BACK IN 1960, the artist MF Husain made a suggestion to Ram Kumar. “One day Husain came to me and said, ‘Let us go to Benaras and sketch,’” Kumar recalled this incident a few years ago in an interview with the online auction house Saffronart. Husain was already an established name by then, whereas Kumar was a figurative artist still in search of his voice. The two travelled with Sripat Rai, Munshi Premchand’s son who owned a house in Varanasi and stayed with him. “Benaras was a very funny, funny thing,” Kumar recounted. Once the two artists reached the city, Husain had another suggestion. “Husain said, ‘You go in one direction and I will go in another.
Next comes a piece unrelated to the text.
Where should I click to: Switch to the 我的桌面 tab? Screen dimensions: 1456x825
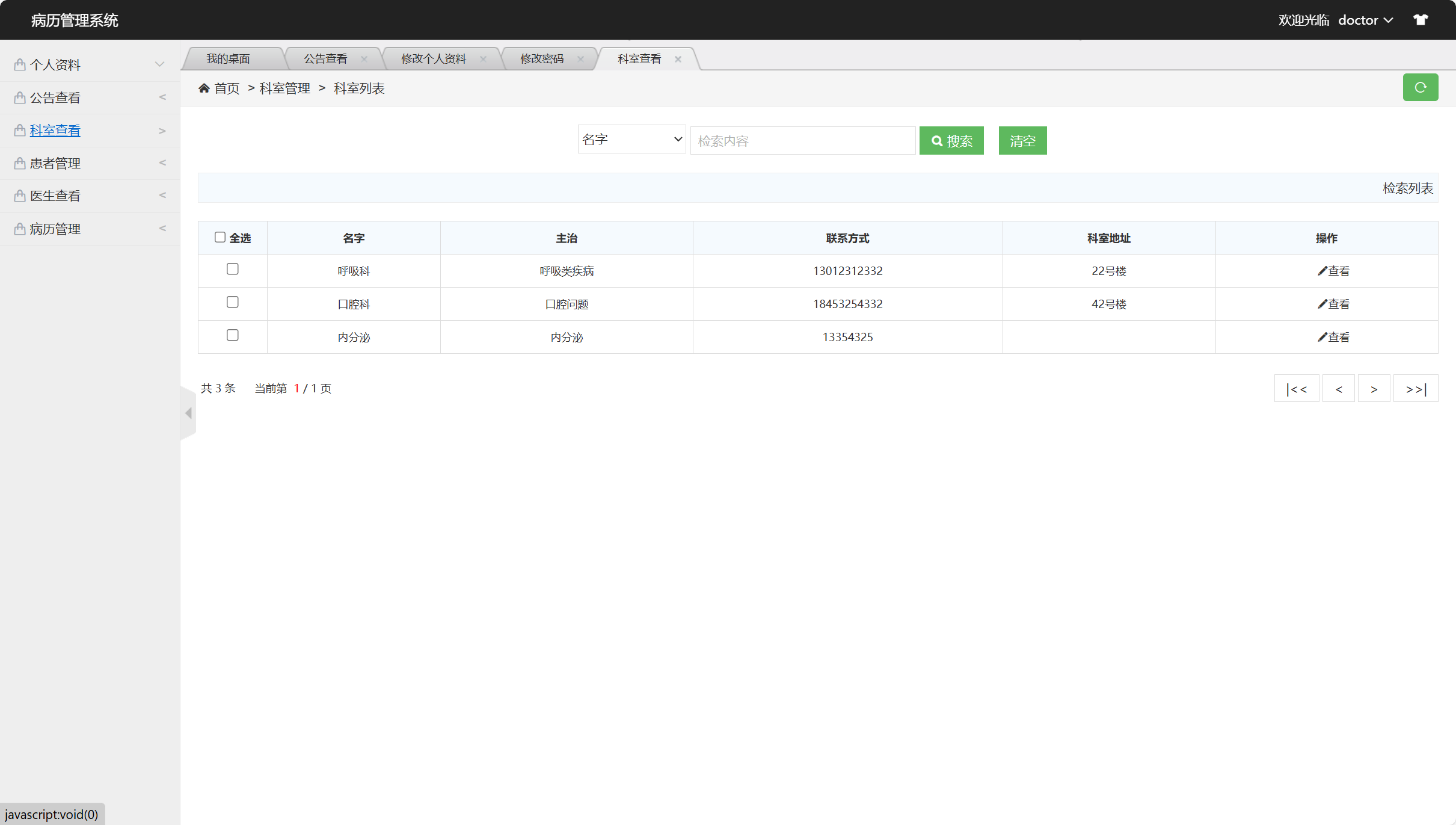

We will meet in the evening and see what we have done.’” But within a week, Husain had left the city. “He could not stick to one place for a very long time. After a week, he says, ‘Oh, I’m going back’. ‘Achcha, you go but I will stay on.’”
Most art writers agree that it was this visit to Varanasi that proved to be the turning point in Kumar’s career. He was a figurative artist until then. He had returned to India a little less than a decade ago after having spent a few years in Paris learning painting from two artists, while also being a member of the French Communist Party. Kumar’s figurative works were good. But they were apparently nothing like the pieces he would do later. Back then, he often painted refugees and labourers he encountered in Delhi, which he later dismissed as the art of someone who was just beginning.
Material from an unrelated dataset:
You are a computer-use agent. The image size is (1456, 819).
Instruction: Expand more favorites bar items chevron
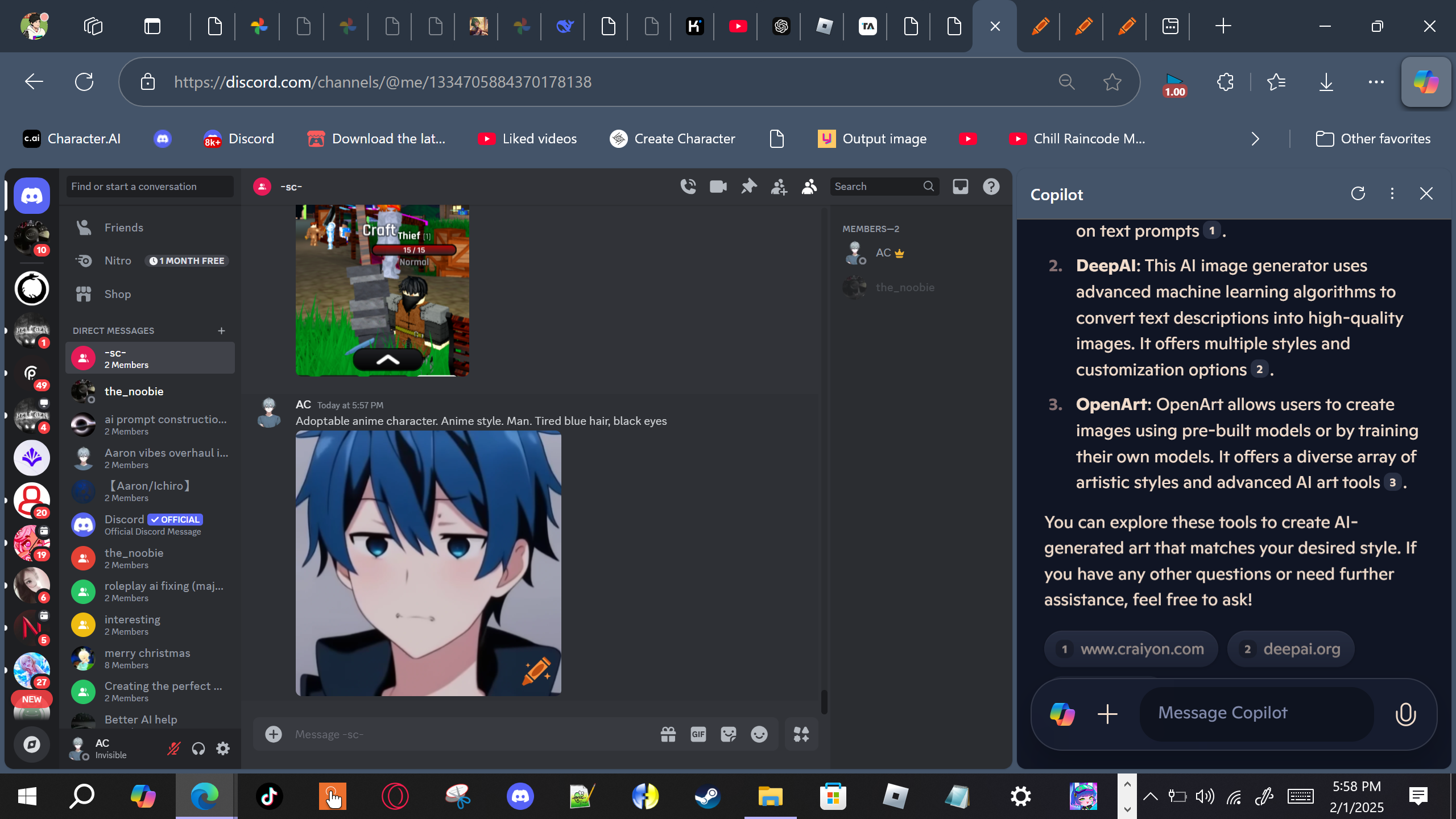(x=1255, y=139)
Kumar returned to Varanasi again and again. The ancient city—its timeless quality, the dilapidated structures, and the suffering of the people within it—affected Kumar deeply. His attempt to capture that feeling—on canvases bereft of human shapes and in a range of colours—started what turned out to be Kumar’s journey to become one of the country’s foremost abstract modernists. Varanasi gave him his subject: landscapes. There were other landscapes which inspired him similarly, like Ladakh, but it all started with Varanasi. “That’s when I became a little abstract,” he said in that interview. His journey ended recently when he died at the age of 94.
Kumar, now universally acknowledged as one of India’s greatest painters, was part of independent India’s first generation of artists. Along with a few others like Husain, FN Souza, Tyeb Mehta, SH Raza, and the rest, he found a new language in painting, one that was uniquely Indian while also in conversation with what was happening globally.
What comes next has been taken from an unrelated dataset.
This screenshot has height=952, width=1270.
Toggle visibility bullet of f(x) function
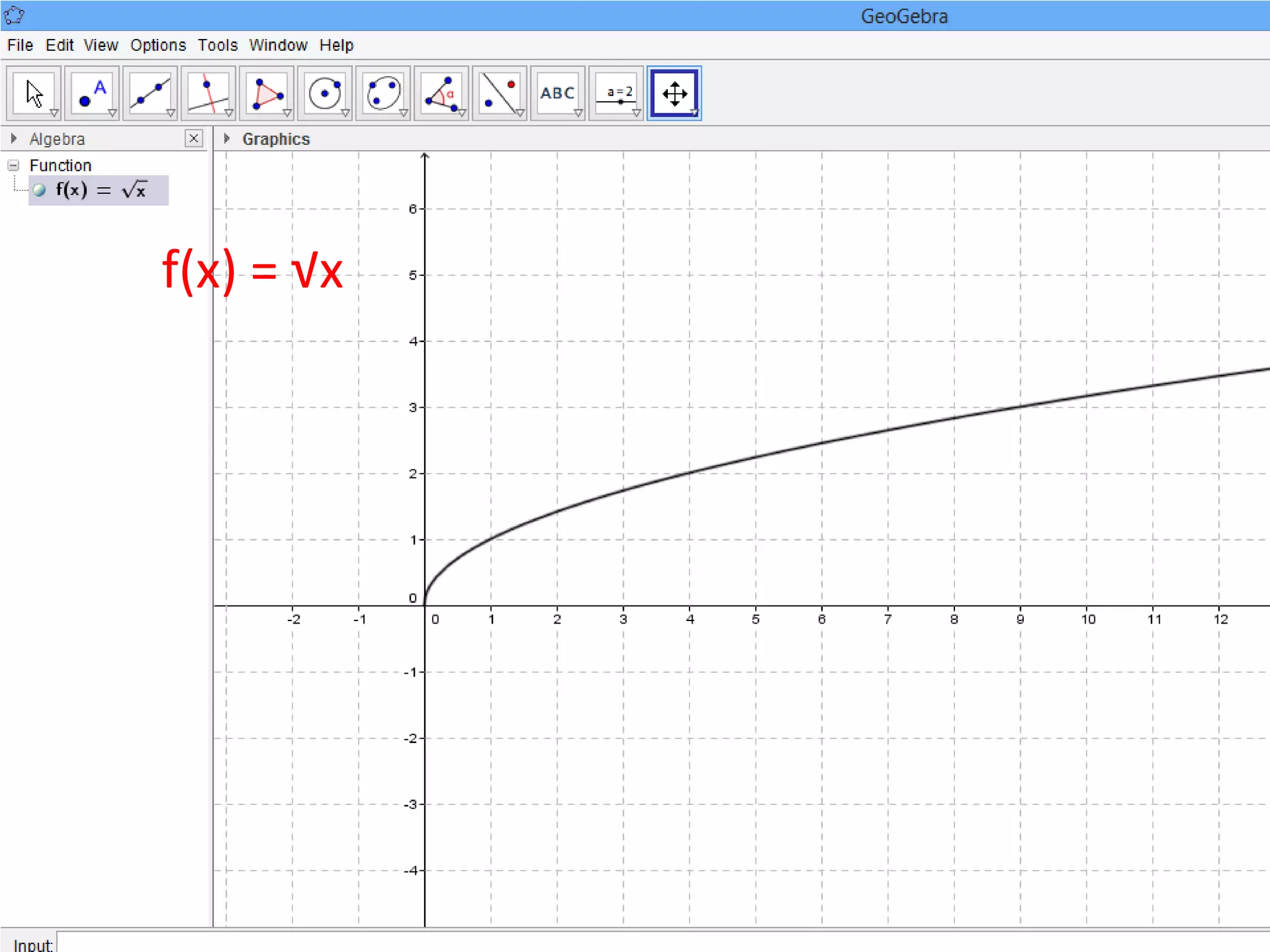tap(40, 190)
But unlike his flamboyant peers like Husain, Kumar was quiet and reticent, someone who did not have much of a public face and who preferred to have his work speak for him. He had very little to do with painting initially. Born and raised in Shimla, he had completed his education in economics at St Stephen’s College in Delhi, and begun working at a bank, when while loitering around in Connaught Place one evening he chanced upon an art exhibition and later a notice for evening art classes. Kumar took up the classes so as to not waste his evenings. This new pursuit preoccupied him. He quit his job, became friends with artists like Raza, and soon found himself—after having borrowed money from his father to purchase a one-way ticket and earning a scholarship worth Rs 100 from the French embassy—on his way to Paris to pursue art.
A year later, two other young Indian artists, Raza and Akbar Padamsee, also travelled to Paris. When they reached Gare Du Nord station, Kumar was waiting for them. In a recent newspaper interview, Padamsee recounted his surprise at seeing Kumar. He told the two that when he reached Paris, no one had been there to receive him and he didn’t want his compatriots to feel the same way.